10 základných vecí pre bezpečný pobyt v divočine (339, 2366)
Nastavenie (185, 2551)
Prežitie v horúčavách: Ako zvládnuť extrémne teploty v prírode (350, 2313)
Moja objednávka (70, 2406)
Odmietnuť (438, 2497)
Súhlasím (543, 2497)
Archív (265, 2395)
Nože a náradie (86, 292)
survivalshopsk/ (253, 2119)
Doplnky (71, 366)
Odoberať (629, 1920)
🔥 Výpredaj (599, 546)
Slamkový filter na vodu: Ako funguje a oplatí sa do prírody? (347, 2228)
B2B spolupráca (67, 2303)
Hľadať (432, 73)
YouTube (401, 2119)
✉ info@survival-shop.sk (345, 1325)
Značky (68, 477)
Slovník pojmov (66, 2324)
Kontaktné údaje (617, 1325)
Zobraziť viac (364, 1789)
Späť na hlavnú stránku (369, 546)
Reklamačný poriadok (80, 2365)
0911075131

» **Task statement**
Please output exactly the lines from the one containing "Moja objednávka (70, 2406)" through the end of the records, both included.

» **Solution for this task**
Moja objednávka (70, 2406)
Odmietnuť (438, 2497)
Súhlasím (543, 2497)
Archív (265, 2395)
Nože a náradie (86, 292)
survivalshopsk/ (253, 2119)
Doplnky (71, 366)
Odoberať (629, 1920)
🔥 Výpredaj (599, 546)
Slamkový filter na vodu: Ako funguje a oplatí sa do prírody? (347, 2228)
B2B spolupráca (67, 2303)
Hľadať (432, 73)
YouTube (401, 2119)
✉ info@survival-shop.sk (345, 1325)
Značky (68, 477)
Slovník pojmov (66, 2324)
Kontaktné údaje (617, 1325)
Zobraziť viac (364, 1789)
Späť na hlavnú stránku (369, 546)
Reklamačný poriadok (80, 2365)
0911075131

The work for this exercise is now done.